» Instructions for the task
Among the entries below, find the lines holding "Residue" and copy them.
START Data in this exercise
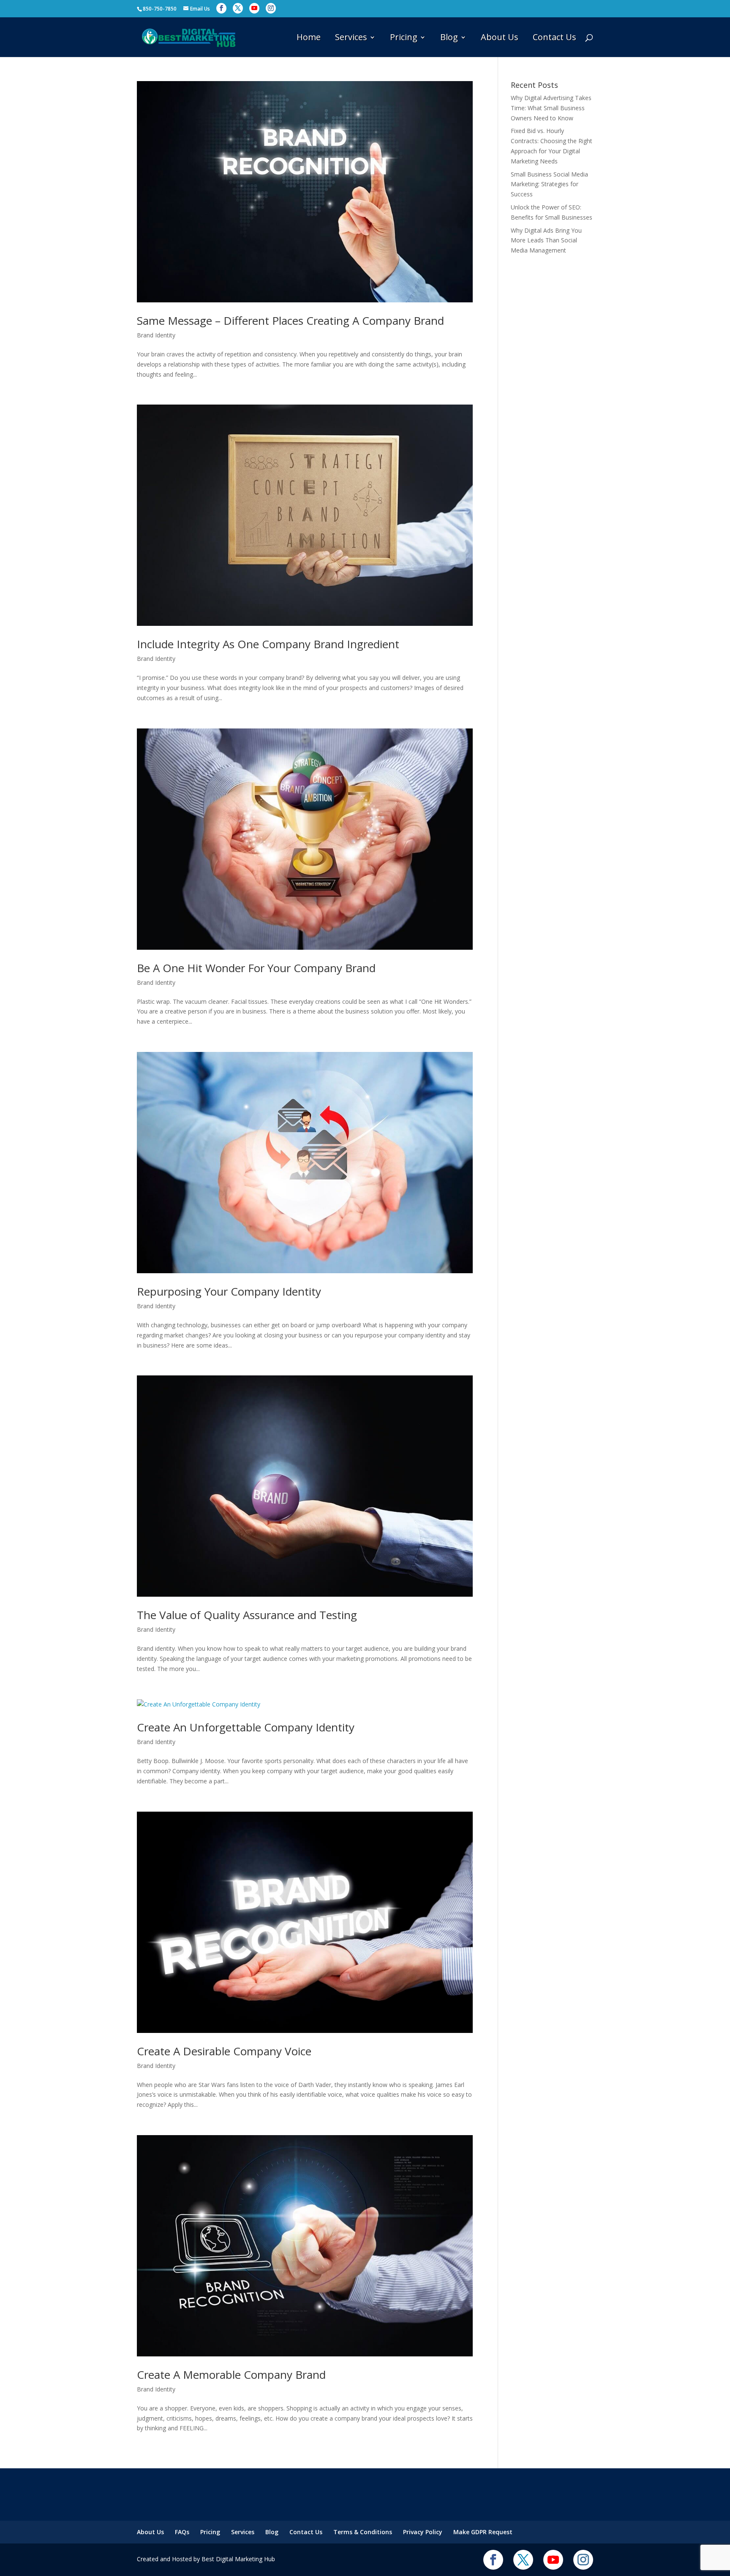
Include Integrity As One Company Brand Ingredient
END Data in this exercise
START Data in this exercise
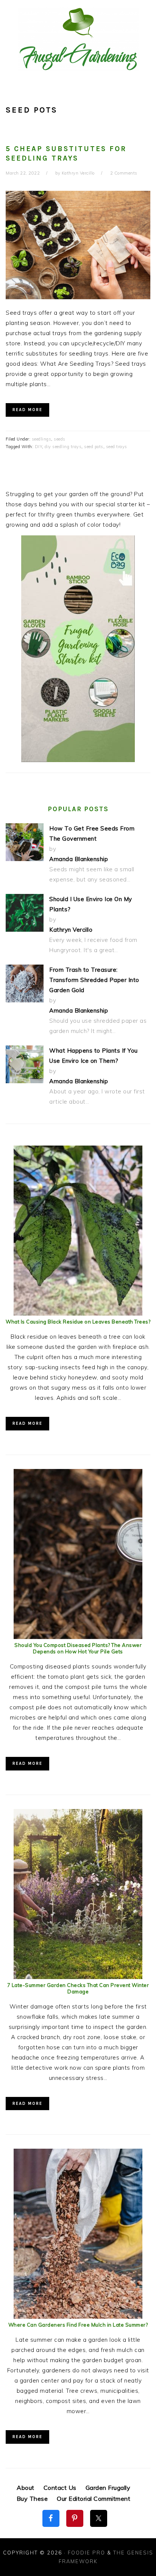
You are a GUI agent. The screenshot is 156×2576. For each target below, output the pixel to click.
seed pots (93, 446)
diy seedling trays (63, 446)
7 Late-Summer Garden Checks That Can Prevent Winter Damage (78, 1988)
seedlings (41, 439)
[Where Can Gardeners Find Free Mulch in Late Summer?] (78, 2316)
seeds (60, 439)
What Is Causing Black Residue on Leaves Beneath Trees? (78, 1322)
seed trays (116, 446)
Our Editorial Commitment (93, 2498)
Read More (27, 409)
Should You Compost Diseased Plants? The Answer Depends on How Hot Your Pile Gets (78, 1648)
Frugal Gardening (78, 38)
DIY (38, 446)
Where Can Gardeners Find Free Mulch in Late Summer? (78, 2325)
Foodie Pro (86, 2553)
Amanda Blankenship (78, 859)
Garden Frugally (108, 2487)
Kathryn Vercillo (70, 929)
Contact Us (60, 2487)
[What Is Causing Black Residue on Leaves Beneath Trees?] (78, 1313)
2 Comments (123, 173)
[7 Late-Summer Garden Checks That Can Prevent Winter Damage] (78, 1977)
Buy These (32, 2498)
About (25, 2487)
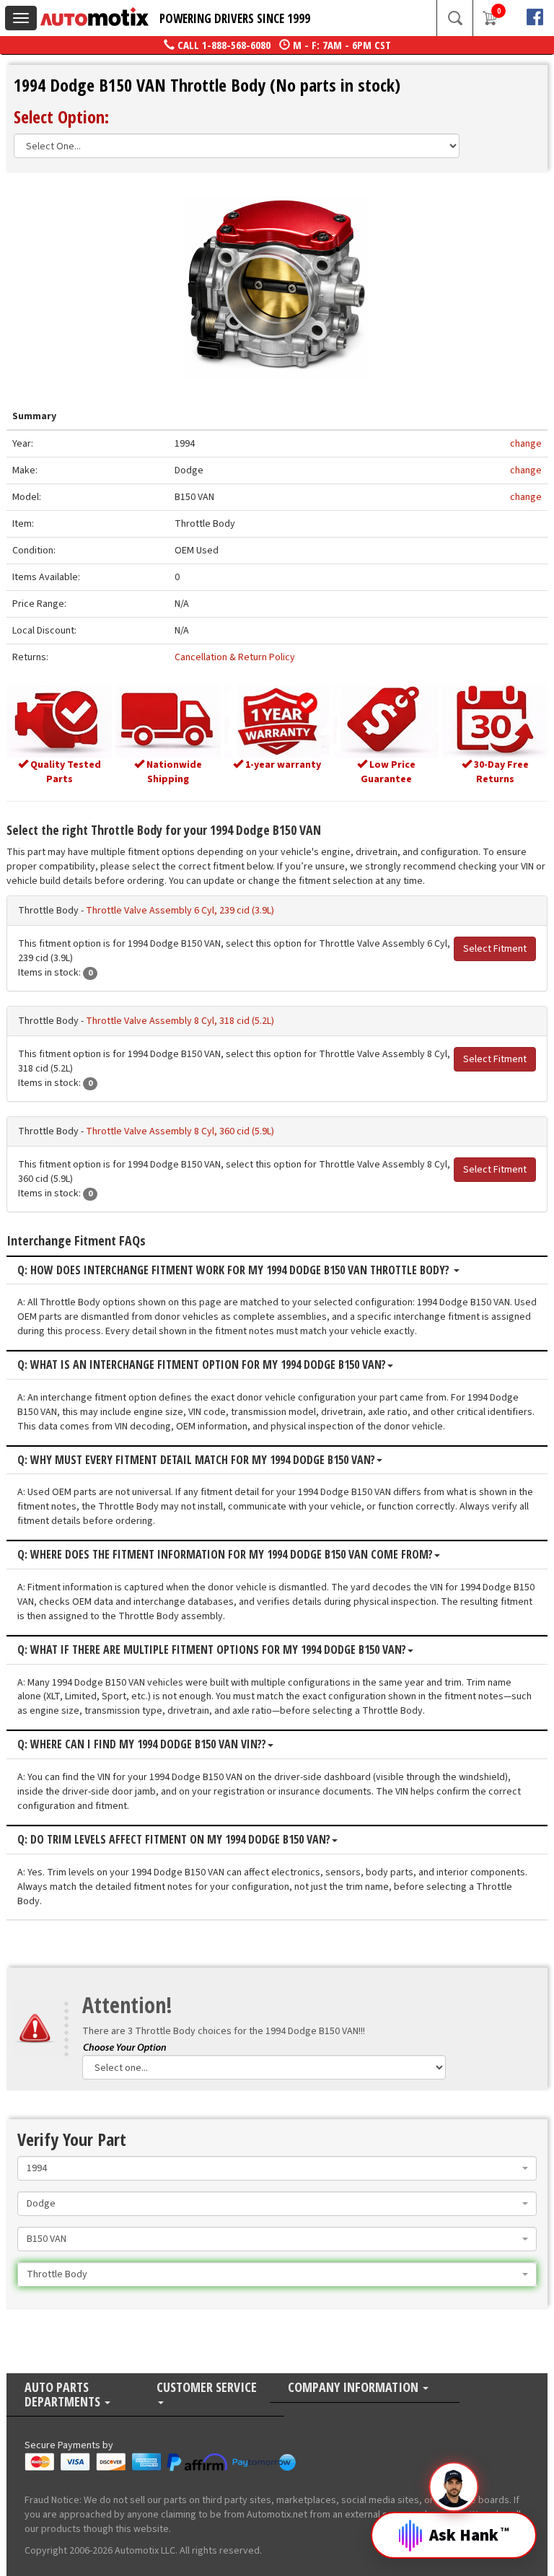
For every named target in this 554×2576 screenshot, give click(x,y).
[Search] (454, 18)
END Data in this exercise
START Data in this exercise
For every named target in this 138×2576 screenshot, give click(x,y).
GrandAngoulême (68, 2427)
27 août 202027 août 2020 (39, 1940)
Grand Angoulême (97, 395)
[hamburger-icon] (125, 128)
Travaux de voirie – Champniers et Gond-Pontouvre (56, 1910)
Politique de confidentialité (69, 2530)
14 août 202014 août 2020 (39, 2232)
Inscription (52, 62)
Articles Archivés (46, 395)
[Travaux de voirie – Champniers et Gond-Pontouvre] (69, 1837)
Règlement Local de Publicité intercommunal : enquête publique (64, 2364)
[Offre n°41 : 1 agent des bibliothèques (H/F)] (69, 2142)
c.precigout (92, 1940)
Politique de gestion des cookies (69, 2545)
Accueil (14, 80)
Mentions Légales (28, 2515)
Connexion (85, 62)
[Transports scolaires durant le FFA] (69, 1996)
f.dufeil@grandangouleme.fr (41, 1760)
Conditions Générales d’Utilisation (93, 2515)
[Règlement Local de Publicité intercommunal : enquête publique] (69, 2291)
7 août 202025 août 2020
END Data in this exercise
» Solution for this exercise
What Is Causing Black Residue on Leaves Beneath Trees? (78, 1322)
[What Is Causing Black Residue on Leaves Beneath Trees?] (78, 1313)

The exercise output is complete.